What a morning! Never in a million years would I think I’d be so glad to go running. Take that a giant step further and I never thought I’d enjoy it in the dead of winter. We’re talking 18 degrees, feels like 2 kinda winter. No joke.
I was a bit nervous about making sure I layered up in enough clothing, being the newbie that I am. When I get this one wrong at home, I can be like uh, nope! and run back inside to get another layer. Once all the seasoned runners helped me decide what to put on and what to leave behind as a dry set of clothing (oh yeah, good idea), we were on our way to one of the trails.
Then I was a little nervous that I might not be able to keep up with others, but that proved to not be a concern at all as I was discovering that I was keeping pace with my cousin the entire time. Here’s another big deal. No ipod! Everyone leaves the tunes behind to chat or just take in nature. I have never been fond of this option but decided to go along with it. I am so glad I did.
It ended up being one of the most amazing experiences I’ve had in such a long time and on so many levels.
Calm.
Tranquil.
Peaceful.
Ok, so these words all mean pretty much the same thing, but I couldn’t describe it any other way.
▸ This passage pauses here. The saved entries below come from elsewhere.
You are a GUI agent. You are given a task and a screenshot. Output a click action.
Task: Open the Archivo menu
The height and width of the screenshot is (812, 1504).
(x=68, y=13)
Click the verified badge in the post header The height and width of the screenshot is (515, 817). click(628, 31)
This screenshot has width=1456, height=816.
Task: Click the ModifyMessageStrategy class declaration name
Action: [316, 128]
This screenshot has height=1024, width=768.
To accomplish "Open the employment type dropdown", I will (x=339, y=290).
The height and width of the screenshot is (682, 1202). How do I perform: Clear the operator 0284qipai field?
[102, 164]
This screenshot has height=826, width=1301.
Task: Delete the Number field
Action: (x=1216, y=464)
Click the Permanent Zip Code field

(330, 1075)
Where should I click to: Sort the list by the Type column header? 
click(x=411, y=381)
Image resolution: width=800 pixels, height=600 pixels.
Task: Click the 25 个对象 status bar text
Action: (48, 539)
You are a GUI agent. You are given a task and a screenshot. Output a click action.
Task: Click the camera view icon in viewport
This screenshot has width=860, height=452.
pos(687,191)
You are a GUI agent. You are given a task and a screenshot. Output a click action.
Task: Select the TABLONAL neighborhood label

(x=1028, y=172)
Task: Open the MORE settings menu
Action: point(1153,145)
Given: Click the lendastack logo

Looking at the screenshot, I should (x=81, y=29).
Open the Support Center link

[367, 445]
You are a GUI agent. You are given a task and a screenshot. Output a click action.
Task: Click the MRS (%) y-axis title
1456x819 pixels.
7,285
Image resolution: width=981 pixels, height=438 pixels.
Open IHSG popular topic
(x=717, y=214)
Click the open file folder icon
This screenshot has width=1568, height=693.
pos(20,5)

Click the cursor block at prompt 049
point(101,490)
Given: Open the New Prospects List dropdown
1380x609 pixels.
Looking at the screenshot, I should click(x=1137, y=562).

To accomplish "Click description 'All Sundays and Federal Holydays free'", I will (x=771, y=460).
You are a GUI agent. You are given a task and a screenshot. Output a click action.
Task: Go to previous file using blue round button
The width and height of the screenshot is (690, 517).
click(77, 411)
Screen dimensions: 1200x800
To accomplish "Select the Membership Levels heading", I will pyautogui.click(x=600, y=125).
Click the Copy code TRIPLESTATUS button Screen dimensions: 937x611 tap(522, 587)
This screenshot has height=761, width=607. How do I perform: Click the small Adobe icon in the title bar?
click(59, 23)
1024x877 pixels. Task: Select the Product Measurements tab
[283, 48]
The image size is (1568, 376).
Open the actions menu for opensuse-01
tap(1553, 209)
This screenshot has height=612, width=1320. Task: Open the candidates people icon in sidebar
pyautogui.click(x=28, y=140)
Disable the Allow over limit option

It was incredibly beautiful running out on the snow covered path in the woods. I’ve never quite looked at fresh fallen snow like this before. I’m actually glad I didn’t have tunes to distract me from this winter wonderland.
And, another first, I was able to hold a conversation while running. The scenery almost provided the perfect backdrop for a therapy session. My cousin and I talked about a lot of heavy stuff. Family stuff. Childhood stuff. It was like the load kept getting lighter and lighter that when she finally announced we reached five miles, our agreed stopping point, I felt fantastic. We’re done already? I was shocked that I did five miles fairly easily and I could have gone even further.
Boy, I’ve wasted a lot of time feeling miserable in my life. Why didn’t I pick up running sooner?
For the first time in a long time I felt like I was really living life to its fullest and I can’t wait to go again!